This invention relates, in general, to equipment utilized in conjunction with operations performed in relation to completing subterranean wells for hydrocarbon fluid production and, in particular, to a packer assembly for high pressure operations that has opposing barrel slips that divert axial loading to the wellbore.
Without limiting the scope of the present invention, its background will be described in relation to setting packers, as an example.
In the course of completing a subterranean well for hydrocarbon production, one or more packers are commonly installed in the well. The purpose of the packers is to support production tubing and other completion equipment and to provides a seal in the well annulus between the outside of the production tubing and the inside of the well casing to isolate fluid and pressure thereacross.

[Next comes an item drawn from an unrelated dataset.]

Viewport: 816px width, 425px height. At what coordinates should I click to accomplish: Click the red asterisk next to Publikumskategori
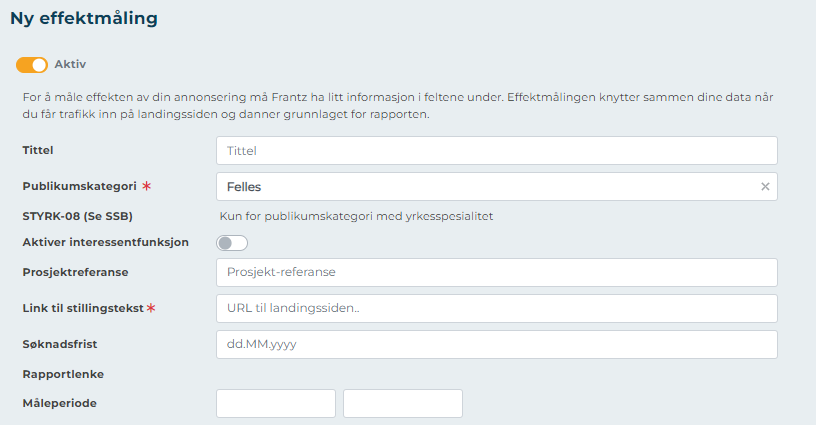[146, 187]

Certain production packers are set hydraulically by establishing a differential pressure across a setting piston. This may be accomplished, for example, by running a tubing plug on wireline, slick line, electric line, coiled tubing or another conveyance into the production tubing to a profile location. Fluid pressure within the production tubing may then be increased, thereby creating a pressure differential between the fluid within the production tubing and the fluid in the wellbore annulus. This pressure differential actuates a setting piston to axially compress and radially expand one or more seal elements of the production packer into sealing engagement with the casing. In addition, the force generated by the setting piston may be used radially expand one or more slip elements of the production packer into gripping engagement with the casing. Thereafter, the tubing plug is retrieved to the surface such that production operations may begin.

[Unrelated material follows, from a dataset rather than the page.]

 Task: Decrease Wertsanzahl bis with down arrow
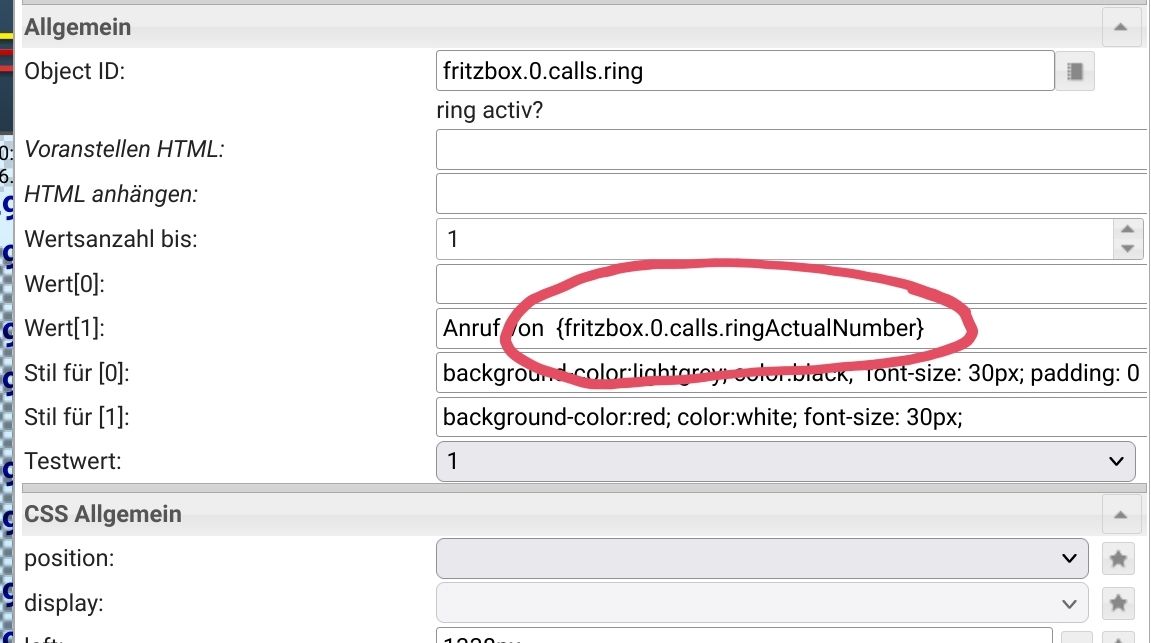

As operators increasingly pursue production in deeper water offshore wells, highly deviated wells and extended reach wells, for example, it has been found that production packers must be able to operate in increasingly higher operating pressures and under increasing axial forces. One limiting factor associated with production packers is the collapse strength of the packer mandrel. In the case of retrievable production packers having a single barrel slip, axial forces applied to the packer mandrel in addition to, for example, differential pressures in the well, translate to increased pressure on the packer mandrel proximate the seal elements. If the combined loading on the packer mandrel caused by the applied axial forces and the force generated by the differential pressures exceeds the collapse strength of the packer mandrel, a failure may occur. As such, it has been found, that some retrievable production packers having a single barrel slip are not suitable for certain high pressure operations.
Accordingly, a need has arisen for improved packer assembly for providing a seal between a tubular string and a wellbore surface. In addition, a need has arisen for such an improved packer assembly that is operable for use in higher pressure well operations.
The present invention disclosed herein comprises a packer assembly having opposing barrel slips that divert axial loading. The packer assembly of the present invention is operable for providing a seal between a tubular string and a wellbore surface. In addition, the packer assembly of the present invention is operable for use in higher pressure well operations.
In one aspect, the present invention is directed to a packer assembly for use in a wellbore. The packer assembly includes a packer mandrel, first and second barrel slips that are disposed about the packer mandrel and a seal assembly that is disposed about the packer mandrel between the first and second barrel slips. The first barrel slip has a first directional gripping surface and a first non directional contact surface. The second barrel slip has a second directional gripping surface and a second non directional contact surface. In a set configuration, radial expansion of the seal assembly creates a sealing engagement between the seal assembly and the wellbore. Also, in the set configuration, radial expansion of the first barrel slip creates a gripping engagement between the first directional gripping surface and the wellbore that opposes movement of the first barrel slip in a first direction and a contact engagement between the first non directional contact surface and the wellbore that diverts force acting on the first barrel slip in a second direction to the wellbore. In addition, in the set configuration, radial expansion of the second barrel slip creates a gripping engagement between the second directional gripping surface and the wellbore that opposes movement of the second barrel slip in the second direction and a contact engagement between the second non directional contact surface and the wellbore that diverts force acting on the second barrel slip in the first direction to the wellbore.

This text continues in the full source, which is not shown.